Mr Rigby said: “After all he had been through in Afghanistan all Lee was doing was just walking through London. Just seeing on the television and seeing the violence of it you just can't comprehend. You take it all in and it doesn't click in your head, it is like being somewhere else. You’re watching it without being actually there.”

Relatives of murdered fusilier Lee Rigby, (L-R) his stepfather Ian Rigby, his mother Lyn Rigby, his sisters Sara McClure and Chelsea Rigby, arrive at the Old Bailey (Oli Scarff/Getty Images)

Prosecutor Richard Whittam QC said that the family’s lives had been devastated. He said: “The scale of the impact on them of the nature of the murder of Lee Rigby in the circumstances made so public during the trial and after such a killing causing a son to predecease his parents and stepfather and leave those others who loved him without a husband or a soulmate is too obvious to set out in detail.

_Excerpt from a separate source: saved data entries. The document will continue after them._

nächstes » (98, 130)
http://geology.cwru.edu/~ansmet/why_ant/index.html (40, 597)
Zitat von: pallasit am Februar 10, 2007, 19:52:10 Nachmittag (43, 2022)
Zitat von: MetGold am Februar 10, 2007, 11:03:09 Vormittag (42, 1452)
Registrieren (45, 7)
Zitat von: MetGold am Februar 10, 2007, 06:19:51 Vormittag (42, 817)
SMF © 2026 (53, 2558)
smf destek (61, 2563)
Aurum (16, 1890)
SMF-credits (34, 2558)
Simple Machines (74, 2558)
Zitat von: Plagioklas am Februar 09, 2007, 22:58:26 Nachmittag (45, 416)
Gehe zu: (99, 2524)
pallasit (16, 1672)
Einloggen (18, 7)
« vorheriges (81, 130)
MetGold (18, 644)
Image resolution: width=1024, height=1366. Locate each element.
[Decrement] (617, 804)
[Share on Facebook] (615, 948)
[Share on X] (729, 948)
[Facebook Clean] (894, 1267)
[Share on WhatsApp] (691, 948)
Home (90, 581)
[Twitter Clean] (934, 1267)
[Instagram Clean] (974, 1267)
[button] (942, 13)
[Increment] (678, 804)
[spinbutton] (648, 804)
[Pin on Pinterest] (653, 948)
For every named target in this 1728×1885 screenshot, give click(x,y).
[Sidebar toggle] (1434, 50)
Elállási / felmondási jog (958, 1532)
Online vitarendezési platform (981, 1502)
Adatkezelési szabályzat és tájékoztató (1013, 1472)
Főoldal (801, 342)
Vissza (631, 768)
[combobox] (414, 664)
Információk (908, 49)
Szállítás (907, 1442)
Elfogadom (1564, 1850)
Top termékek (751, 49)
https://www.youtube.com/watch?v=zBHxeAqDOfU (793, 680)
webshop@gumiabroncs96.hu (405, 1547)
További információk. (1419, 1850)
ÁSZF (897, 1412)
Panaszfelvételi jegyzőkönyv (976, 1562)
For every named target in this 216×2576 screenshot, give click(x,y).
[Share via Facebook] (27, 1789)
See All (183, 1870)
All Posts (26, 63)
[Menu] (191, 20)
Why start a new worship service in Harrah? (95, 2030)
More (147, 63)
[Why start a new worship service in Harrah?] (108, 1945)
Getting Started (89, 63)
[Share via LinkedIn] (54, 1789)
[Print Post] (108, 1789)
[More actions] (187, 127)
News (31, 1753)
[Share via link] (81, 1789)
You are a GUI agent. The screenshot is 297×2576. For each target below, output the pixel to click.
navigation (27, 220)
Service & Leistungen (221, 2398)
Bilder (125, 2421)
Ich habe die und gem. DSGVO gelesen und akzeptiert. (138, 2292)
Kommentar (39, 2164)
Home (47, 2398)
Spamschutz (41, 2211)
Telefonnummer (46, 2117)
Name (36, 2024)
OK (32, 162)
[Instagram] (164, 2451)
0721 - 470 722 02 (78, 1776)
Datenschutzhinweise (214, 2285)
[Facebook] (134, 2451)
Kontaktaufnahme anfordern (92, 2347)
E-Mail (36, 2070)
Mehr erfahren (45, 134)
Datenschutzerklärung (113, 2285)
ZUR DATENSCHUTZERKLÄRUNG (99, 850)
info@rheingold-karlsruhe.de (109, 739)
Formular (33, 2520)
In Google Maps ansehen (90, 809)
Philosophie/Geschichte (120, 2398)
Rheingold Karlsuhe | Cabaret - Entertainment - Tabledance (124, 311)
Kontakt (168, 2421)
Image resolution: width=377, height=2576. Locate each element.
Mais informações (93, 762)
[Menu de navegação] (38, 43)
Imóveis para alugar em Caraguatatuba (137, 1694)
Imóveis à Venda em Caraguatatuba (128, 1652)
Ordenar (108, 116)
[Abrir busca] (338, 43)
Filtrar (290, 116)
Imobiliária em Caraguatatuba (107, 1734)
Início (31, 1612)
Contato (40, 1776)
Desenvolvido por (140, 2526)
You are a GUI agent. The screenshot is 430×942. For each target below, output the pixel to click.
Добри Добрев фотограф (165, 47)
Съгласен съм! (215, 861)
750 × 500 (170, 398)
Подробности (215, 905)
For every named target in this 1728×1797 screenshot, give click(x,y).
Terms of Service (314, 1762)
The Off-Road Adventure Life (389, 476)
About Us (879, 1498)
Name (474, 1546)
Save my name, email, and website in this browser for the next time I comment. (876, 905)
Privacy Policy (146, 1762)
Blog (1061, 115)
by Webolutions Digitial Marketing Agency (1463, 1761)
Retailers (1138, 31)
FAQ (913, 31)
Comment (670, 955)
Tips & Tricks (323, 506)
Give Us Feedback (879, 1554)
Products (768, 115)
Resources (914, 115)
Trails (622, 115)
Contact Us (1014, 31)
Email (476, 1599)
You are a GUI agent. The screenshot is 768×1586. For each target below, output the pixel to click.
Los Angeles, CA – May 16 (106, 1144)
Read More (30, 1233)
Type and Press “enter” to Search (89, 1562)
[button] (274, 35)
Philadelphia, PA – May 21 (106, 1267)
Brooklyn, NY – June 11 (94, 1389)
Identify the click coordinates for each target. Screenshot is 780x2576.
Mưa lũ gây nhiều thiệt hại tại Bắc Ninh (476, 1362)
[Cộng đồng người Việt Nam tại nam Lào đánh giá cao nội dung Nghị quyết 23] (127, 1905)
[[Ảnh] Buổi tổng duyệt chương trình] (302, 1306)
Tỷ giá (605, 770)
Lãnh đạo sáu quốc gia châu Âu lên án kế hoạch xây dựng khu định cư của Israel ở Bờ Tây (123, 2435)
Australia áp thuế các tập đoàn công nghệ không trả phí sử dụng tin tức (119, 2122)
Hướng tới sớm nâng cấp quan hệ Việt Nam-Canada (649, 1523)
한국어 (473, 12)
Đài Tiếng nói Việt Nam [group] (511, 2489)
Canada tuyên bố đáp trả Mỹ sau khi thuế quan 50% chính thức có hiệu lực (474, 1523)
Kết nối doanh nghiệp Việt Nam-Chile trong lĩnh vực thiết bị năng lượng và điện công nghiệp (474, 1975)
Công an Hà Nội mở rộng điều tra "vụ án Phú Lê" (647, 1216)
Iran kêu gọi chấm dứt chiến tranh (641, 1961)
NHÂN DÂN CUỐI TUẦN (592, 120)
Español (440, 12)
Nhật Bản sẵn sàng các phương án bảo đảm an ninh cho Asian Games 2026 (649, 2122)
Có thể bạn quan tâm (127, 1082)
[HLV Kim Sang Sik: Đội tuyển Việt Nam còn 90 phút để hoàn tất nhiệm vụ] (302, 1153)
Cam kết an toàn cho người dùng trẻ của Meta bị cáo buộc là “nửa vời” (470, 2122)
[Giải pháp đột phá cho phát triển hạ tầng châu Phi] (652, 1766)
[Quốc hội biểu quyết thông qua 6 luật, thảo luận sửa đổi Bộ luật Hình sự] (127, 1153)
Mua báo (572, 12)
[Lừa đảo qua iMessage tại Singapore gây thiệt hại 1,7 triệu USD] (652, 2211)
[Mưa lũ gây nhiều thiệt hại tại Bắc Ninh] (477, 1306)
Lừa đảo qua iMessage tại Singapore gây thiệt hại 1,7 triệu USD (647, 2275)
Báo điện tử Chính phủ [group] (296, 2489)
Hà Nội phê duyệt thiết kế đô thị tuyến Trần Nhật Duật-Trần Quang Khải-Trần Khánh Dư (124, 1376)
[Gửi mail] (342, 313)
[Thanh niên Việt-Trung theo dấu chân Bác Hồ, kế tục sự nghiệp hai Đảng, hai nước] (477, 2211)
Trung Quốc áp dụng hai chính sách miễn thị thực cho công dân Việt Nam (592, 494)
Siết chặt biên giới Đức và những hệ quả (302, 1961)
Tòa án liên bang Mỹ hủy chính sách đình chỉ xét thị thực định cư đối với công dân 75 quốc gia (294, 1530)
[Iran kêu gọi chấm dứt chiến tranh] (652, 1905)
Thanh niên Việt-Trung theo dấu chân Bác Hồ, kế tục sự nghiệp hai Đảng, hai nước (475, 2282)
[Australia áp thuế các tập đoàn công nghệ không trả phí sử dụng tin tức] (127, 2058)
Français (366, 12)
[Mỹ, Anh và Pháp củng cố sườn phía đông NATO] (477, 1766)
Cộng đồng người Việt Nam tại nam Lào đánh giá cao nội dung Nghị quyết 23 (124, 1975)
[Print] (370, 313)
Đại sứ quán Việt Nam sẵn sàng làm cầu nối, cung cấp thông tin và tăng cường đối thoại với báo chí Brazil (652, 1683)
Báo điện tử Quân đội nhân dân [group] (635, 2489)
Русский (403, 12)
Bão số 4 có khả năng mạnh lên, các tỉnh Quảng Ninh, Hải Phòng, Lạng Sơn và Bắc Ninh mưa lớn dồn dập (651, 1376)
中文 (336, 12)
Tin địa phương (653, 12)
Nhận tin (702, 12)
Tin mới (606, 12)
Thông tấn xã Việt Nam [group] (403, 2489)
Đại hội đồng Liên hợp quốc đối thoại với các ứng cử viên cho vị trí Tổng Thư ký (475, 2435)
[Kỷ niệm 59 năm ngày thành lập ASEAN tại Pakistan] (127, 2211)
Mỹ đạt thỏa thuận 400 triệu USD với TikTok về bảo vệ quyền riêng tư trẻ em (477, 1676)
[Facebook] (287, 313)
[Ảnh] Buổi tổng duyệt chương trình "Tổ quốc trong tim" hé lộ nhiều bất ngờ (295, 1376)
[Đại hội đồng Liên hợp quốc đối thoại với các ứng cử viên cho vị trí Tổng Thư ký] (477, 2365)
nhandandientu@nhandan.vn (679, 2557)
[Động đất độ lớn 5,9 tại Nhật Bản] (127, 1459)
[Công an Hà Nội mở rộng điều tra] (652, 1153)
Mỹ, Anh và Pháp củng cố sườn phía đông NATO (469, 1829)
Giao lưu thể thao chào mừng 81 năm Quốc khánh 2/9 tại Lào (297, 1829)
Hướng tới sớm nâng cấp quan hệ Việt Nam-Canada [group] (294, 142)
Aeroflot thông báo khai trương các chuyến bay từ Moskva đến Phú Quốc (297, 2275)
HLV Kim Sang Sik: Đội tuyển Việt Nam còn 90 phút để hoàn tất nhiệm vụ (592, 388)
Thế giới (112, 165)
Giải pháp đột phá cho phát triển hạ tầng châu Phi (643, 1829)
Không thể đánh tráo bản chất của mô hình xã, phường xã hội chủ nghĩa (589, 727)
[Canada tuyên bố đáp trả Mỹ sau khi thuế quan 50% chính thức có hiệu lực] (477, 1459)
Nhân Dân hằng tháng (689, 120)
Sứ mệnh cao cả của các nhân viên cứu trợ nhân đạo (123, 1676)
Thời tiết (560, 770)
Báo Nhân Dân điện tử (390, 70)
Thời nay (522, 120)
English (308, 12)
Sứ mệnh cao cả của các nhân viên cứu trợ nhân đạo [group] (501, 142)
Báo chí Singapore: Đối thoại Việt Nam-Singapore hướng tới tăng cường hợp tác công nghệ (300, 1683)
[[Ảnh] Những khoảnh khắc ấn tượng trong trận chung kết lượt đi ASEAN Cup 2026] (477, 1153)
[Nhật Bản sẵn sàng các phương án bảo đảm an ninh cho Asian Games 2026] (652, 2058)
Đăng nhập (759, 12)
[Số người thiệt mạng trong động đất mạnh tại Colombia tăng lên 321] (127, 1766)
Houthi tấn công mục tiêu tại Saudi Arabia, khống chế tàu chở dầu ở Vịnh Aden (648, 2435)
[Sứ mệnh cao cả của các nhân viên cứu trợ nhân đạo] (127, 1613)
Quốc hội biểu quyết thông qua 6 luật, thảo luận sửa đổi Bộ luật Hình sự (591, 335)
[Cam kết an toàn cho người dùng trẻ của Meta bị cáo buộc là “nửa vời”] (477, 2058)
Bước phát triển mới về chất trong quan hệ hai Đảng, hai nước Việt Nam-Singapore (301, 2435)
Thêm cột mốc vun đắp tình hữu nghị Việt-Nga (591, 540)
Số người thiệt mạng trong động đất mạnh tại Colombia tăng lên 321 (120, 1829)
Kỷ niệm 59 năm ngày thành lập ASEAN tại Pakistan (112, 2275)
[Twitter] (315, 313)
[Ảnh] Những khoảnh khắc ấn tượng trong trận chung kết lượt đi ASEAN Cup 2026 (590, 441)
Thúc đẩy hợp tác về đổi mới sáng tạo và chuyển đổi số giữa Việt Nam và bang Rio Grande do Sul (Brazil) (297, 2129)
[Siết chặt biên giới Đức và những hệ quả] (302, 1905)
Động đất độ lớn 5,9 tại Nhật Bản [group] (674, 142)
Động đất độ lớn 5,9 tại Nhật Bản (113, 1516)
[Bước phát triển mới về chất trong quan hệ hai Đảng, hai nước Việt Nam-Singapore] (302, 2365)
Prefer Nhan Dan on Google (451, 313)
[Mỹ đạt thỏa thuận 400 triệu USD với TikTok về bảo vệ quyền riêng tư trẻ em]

“He had a young son. All their lives have been irreparably changed for the worse.”

Several family members of the murdered soldier shook their heads as they heard Adebolajo’s defence barrister David Gottlieb argue for leniency. Mr Gottlieb said that although Fusilier Rigby’s murder had “shocked the whole nation… whole-life terms can never be justified”. He said that tariff would “likely create a martyr” adding Lee Rigby, from Middleton, Rochdale, was targeted solely because he was a member of the armed forces and that “no one else was hurt”.

Adebolajo’s only regret was that the armed police who arrived at the scene did not kill him, the court heard. Mr Gottlieb said: “ There’s evidence he can be rehabilitated now, not much evidence, but some evidence… He should not in these circumstances be deprived of any hope of release.”

Adebowale’s barrister said a whole life sentence for the 22-year-old would be “inhuman, extinguishing all hope of release”. The plea prompted further derisory reactions from the family.

Protestors scuffled with City of London police outside the Old Bailey today in the moments leading up to the sentencing. Far right extremists brought portable gallows and chanted for the men to be hanged.

Adebowale and Adebolajo had been found guilty in December of killing Lee Rigby, 25, as he walked back to the Royal Artillery Barracks in Woolwich, south-east London, on 22 May last year. They drove into the young soldier at 40mph as he was crossing the road opposite the barracks after spotting him wearing a Help for Heroes hooded top. They then dragged his body into the middle of the road and attacked him with a meat cleaver, almost decapitating him as shocked members of the public looked on.

Adebolajo, a married father of six, was filmed saying that the attack was: “An eye for an eye, a tooth for a tooth.”

During their trial at the Old Bailey, Adebowale, from Greenwich, south-east London, offered no evidence in his defence, but Adebolajo, from Romford, Essex, gave a rambling testimony during which he told the jury he loved al Qaida and that as a “soldier if Allah” he had carried out the killing as revenge for the treatment of Muslims abroad.